Чуть позже Горький во всеуслышание расскажет, насколько высоко он ценит Леонова.
«Чтобы убедиться в быстроте роста языка, стоит только сравнить запасы слов — лексиконы — Гоголя и Чехова, Тургенева и, например, Бунина, Достоевского и, скажем, Леонида Леонова, — напишет Горький в 1928-м. — В романе “Вор” он совершенно неоспоримо обнаружил, что языковое богатство его удивительно; он дал уже целый ряд своих, очень метких слов, не говоря о том, что построение его романа изумляет своей трудной и затейливой конструкцией».
Еще раз уясним смысл сказанного Горьким: словарь Леонова не то что равен словарю классиков — он в чем-то даже больше. Не говоря о конструкции текста Леонова, чему Горький, писавший вещи в архитектурном смысле линейные, не мог не поражаться.
В одном из писем в начале 1929 года Горький фактически повторяет точку зрения и антисоветского Георгия Адамовича, и советского Луначарского, утверждая, что из «молодых» писателей Леонов — первый.
О Никитине Горький пишет: «заболтался, изнебрежничался». О Слонимском: «сухо и тускло». О Федине: «преждевременно солидно». Начинает разочаровываться в Каверине, которого поначалу ставил очень высоко. «Зощенко способен на многое, — утверждает Горький и тут же уточняет, — но ему следовало бы не забывать, что лучшее, сказанное им, „старушка, божий одуванчик“, а не „собачка, системы пудель“. Пильняк ему давно был неприятен и поперечен.

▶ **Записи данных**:
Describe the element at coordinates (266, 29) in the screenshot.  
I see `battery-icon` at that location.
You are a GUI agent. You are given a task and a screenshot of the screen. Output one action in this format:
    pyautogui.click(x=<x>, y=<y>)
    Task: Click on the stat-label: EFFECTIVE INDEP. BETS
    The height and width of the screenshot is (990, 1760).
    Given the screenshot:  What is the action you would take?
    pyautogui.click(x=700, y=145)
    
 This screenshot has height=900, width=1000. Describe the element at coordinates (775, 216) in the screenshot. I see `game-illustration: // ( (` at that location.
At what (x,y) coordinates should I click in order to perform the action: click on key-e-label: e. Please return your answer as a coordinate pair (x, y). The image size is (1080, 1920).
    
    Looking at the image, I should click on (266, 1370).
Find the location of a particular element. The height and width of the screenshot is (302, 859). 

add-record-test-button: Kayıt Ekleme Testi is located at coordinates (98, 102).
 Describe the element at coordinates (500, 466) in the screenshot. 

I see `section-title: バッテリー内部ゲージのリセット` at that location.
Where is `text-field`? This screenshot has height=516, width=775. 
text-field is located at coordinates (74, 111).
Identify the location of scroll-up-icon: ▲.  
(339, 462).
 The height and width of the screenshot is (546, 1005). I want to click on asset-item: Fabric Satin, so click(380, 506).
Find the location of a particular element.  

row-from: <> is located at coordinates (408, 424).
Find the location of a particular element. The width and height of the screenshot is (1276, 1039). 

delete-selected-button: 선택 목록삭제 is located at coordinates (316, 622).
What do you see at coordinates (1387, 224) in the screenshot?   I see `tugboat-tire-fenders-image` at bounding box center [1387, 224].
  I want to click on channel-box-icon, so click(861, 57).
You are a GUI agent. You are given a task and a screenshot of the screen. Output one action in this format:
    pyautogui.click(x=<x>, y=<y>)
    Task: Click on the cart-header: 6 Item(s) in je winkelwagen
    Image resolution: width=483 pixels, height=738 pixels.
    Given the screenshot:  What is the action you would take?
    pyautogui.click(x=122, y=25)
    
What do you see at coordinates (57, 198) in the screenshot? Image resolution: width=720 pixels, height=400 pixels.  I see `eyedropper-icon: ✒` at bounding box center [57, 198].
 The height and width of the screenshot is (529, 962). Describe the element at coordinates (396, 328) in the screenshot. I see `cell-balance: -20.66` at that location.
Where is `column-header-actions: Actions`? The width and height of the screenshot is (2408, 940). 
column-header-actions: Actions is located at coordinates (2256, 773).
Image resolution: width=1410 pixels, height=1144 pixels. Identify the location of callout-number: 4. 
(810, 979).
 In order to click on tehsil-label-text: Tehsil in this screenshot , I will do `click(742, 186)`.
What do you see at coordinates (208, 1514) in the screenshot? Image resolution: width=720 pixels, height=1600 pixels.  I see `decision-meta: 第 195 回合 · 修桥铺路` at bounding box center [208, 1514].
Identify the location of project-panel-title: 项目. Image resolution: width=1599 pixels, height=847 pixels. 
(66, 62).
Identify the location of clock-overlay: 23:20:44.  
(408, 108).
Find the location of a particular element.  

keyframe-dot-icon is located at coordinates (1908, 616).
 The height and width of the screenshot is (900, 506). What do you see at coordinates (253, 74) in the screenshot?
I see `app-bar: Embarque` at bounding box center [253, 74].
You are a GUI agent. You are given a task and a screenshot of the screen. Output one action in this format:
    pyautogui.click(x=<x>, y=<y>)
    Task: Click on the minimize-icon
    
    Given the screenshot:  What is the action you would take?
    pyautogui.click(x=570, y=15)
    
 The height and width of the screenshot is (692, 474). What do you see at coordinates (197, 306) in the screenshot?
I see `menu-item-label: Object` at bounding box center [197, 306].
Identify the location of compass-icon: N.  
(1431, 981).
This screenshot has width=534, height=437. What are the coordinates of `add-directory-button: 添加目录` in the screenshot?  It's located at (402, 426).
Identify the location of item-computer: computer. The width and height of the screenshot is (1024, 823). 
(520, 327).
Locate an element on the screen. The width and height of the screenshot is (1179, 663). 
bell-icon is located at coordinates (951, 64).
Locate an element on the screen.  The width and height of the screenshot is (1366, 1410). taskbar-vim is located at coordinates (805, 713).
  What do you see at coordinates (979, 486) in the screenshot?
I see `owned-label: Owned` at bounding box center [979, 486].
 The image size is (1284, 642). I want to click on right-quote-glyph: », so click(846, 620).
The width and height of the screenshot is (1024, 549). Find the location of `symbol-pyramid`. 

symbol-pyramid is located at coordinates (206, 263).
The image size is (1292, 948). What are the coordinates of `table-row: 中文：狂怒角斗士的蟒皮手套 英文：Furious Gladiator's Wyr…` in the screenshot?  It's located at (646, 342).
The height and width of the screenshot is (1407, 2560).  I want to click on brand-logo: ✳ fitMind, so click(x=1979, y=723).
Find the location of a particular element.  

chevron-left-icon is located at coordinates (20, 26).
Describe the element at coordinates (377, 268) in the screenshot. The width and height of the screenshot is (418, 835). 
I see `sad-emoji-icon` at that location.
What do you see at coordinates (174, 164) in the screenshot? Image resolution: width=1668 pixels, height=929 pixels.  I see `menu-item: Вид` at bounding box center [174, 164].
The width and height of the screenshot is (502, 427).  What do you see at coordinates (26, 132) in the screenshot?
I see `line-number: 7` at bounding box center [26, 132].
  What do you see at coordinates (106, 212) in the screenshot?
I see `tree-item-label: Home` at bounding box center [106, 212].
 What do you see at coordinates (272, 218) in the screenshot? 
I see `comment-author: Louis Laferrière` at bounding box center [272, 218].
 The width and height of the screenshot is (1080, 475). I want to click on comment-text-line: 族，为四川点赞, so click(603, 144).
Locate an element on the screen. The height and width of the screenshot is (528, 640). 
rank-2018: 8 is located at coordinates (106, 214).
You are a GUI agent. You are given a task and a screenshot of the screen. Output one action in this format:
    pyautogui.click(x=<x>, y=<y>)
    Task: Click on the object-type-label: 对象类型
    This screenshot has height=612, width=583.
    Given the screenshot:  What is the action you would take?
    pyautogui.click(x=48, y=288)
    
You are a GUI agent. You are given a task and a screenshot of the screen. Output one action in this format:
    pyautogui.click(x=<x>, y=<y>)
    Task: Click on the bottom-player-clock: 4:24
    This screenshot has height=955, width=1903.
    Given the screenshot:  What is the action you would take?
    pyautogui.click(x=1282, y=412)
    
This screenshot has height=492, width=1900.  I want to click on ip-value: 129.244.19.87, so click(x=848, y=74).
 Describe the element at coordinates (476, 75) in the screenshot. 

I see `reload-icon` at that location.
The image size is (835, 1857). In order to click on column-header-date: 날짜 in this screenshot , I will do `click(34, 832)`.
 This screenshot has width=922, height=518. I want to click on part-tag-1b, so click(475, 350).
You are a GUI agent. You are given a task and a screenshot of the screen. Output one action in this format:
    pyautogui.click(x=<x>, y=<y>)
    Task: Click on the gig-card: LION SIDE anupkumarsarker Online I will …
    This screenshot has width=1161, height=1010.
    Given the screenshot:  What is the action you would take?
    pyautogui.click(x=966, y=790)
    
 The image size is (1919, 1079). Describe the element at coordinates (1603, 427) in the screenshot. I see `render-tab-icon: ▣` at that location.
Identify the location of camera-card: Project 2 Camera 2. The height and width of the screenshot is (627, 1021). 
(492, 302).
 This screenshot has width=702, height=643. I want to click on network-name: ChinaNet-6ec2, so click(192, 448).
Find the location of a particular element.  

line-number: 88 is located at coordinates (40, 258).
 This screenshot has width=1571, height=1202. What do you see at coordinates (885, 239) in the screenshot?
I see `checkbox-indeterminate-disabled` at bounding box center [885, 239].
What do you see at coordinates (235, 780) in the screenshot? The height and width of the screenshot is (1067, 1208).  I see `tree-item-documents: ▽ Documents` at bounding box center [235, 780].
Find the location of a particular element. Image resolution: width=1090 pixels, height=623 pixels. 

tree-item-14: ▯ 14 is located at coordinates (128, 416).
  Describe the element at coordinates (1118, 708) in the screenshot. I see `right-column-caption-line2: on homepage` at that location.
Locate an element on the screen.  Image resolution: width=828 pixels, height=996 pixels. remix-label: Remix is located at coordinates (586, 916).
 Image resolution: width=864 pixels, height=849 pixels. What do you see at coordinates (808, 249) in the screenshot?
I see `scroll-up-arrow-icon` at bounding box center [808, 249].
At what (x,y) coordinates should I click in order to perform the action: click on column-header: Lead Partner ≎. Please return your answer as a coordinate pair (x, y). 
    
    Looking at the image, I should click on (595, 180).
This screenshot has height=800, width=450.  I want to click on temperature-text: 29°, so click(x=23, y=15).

▶ **Задания**:
(A) Чьи лексиконы, по словам Горького в тексте о Горьком и Леонове, стоит сравнить, чтобы убедиться в быстроте роста языка? Перечислите всех названных писателей.
(B) Почему, согласно тексту о Горьком и Леонове, Горький не мог не поражаться конструкции текста Леонова? Ответьте одним–тремя предложениями.
Записи в этой работе никак не используются.

▶ **Ответы**:
(A) Гоголь, Чехов, Тургенев, Бунин, Достоевский, Леонид Леонов.

(B) Сам Горький писал вещи, линейные в архитектурном смысле. Поэтому трудная и затейливая конструкция романа Леонова не могла его не поражать.